Anzeichen für eine gefährliche Überhitzung zeigt darüber hinaus die chinesische Industrie. Nach vertraulichen Informationen, die KOPP online vorliegen, werden trotz der sich deutlich abschwächenden Konjunktur zusammen mit Großkonzernen aus Europa und den USA weiterhin gigantische Erweiterungs- und Investitionsprojekte genehmigt. Während das erste Werk noch gebaut wird, lässt man sich das übernächste bereits genehmigen. Diese Anlagen entstehen zudem in Regionen, deren Infrastruktur gar nicht dafür geeignet ist, wie etwa in Nordchina und der Inneren Mongolei. Dort ist oft sogar nicht einmal eine Kommunikation per Handy oder Festnetztelefon möglich. Ausländische Experten müssen Satelliten-Telefone mitbringen.

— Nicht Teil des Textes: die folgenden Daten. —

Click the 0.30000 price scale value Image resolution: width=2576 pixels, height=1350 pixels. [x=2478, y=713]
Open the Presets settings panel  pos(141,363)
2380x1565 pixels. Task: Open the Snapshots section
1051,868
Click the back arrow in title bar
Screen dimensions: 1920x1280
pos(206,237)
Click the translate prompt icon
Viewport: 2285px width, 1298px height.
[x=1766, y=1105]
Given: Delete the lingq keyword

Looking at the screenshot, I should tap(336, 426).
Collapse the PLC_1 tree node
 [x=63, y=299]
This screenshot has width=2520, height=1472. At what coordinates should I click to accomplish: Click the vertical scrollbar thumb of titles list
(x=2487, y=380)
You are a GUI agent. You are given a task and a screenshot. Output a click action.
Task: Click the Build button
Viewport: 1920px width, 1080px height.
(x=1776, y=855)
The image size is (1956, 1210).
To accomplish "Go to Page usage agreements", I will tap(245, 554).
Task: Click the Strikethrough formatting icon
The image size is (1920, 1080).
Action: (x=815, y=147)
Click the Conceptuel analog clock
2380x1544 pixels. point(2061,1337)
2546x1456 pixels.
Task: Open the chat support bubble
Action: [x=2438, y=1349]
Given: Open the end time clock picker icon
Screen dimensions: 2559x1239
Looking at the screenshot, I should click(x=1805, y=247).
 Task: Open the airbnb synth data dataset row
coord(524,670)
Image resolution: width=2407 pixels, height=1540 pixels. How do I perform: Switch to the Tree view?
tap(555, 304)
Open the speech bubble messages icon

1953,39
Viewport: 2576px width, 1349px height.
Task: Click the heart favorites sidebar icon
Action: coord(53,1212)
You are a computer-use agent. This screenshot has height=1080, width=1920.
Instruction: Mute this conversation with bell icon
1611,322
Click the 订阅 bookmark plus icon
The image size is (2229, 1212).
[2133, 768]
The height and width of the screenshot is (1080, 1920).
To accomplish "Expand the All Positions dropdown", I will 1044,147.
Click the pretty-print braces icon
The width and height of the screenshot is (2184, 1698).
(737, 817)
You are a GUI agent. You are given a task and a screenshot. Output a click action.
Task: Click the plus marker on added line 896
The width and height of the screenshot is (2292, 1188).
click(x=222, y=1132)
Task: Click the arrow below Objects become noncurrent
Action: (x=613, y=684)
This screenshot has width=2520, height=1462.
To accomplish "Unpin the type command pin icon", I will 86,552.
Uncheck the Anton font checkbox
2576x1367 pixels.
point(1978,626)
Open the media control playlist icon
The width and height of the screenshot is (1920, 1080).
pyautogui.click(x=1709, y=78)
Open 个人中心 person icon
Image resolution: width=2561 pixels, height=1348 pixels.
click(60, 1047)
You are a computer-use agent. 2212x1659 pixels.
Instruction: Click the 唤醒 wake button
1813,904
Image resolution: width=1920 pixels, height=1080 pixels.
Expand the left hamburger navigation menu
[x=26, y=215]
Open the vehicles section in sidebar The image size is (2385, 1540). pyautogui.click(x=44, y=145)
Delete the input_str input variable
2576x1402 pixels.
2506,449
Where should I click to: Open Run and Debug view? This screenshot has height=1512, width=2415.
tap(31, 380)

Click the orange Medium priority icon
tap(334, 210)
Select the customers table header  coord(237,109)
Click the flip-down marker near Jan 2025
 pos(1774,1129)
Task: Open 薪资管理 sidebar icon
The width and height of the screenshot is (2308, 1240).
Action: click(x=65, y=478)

Alarmiert von den jüngsten Hiobsbotschaften senkte die chinesische Nationalbank erstmals seit drei Jahren die Mindestreserve-Anforderungen für die Geschäftsbanken des Landes. Die Quote wurde um 50 Basispunkte auf 20 Prozent reduziert. Das beweist: Der sich abzeichnende Wirtschafts-Crash bereitet Peking mehr Sorgen als die nach wie vor hohe Inflation.
Derweil gerät ein weiterer asiatischer Wirtschaftsmotor ins Stottern. Im dritten Quartal stieg das indische Bruttoinlandsprodukt nur noch um 6,9 Prozent gegenüber 8,4 Prozent im Vorjahresquartal.
Spätestens jetzt sollte in den europäischen und US-amerikanischen Großkonzernen ein Umdenken beginnen. Geblendet vom vermeintlich grenzenlosen Wachstum in China und Indien hatte manches Unternehmen jahrelange Stammkunden auf den Heimatmärkten vernachlässigt und seine Produkte zum großen Teil auf die Bedürfnisse asiatischer Nachfrager ausgerichtet. Konzerne, die nicht oder nicht sehr stark auf dem chinesischen Markt vertreten sind – wie etwa der französische Autobauer Peugeot – wurden lange Zeit mitleidig belächelt. Wer weiß, vielleicht war dies eine kluge und im Nachhinein weitsichtige Entscheidung.